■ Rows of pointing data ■

* BEGIN *

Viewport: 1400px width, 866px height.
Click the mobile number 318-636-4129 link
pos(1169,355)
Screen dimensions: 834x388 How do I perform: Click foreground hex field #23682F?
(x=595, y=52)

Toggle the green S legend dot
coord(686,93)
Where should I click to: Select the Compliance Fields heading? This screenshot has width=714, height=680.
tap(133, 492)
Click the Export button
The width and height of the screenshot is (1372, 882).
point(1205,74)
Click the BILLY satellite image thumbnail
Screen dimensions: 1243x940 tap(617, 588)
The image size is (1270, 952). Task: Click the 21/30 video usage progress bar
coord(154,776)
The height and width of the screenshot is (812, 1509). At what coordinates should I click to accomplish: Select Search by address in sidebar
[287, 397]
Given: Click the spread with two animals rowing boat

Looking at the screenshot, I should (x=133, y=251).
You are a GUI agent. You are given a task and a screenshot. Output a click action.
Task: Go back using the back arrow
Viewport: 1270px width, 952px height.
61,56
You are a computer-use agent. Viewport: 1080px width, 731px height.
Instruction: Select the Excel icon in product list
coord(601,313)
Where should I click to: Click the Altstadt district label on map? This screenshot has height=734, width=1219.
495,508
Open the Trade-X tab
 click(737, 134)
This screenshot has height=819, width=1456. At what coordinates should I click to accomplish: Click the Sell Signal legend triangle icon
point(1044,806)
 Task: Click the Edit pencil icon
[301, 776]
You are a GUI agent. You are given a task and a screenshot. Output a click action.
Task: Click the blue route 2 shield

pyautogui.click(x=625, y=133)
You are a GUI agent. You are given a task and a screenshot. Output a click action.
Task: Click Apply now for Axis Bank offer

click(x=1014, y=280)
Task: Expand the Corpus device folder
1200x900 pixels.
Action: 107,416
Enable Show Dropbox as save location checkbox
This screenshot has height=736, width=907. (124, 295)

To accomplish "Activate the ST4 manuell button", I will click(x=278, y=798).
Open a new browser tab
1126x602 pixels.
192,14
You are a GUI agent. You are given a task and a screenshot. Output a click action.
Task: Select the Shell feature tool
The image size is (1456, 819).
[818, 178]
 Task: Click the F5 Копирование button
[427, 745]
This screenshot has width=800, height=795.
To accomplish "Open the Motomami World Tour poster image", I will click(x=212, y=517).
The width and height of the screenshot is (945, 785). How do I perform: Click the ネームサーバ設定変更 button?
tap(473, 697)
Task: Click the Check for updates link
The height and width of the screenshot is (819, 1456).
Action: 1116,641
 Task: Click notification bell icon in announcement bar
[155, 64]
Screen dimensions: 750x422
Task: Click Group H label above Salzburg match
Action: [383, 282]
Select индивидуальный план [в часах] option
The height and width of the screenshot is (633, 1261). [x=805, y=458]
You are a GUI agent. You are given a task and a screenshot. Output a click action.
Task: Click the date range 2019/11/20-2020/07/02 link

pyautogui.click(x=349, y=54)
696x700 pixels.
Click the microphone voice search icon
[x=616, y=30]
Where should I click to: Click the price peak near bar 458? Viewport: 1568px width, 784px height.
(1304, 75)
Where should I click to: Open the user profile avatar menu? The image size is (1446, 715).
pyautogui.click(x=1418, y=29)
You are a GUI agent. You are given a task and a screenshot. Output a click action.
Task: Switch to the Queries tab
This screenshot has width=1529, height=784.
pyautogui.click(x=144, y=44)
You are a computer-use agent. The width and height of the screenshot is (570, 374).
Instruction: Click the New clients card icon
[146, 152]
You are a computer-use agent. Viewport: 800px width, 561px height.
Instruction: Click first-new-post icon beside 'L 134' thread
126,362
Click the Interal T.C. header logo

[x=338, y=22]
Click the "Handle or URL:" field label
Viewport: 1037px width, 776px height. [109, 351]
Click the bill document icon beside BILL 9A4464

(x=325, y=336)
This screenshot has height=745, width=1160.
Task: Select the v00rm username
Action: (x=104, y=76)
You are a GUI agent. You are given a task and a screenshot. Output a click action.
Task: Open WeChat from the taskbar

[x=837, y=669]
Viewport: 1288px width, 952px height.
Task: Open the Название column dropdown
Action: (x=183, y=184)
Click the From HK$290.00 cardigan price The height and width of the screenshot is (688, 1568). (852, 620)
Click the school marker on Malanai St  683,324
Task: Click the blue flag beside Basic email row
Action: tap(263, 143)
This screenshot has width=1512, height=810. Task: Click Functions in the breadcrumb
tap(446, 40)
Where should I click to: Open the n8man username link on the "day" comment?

* END *

How many lines above contain the string "label", with case counting? Reply with only that number.

■ TASK OUTPUT ■
3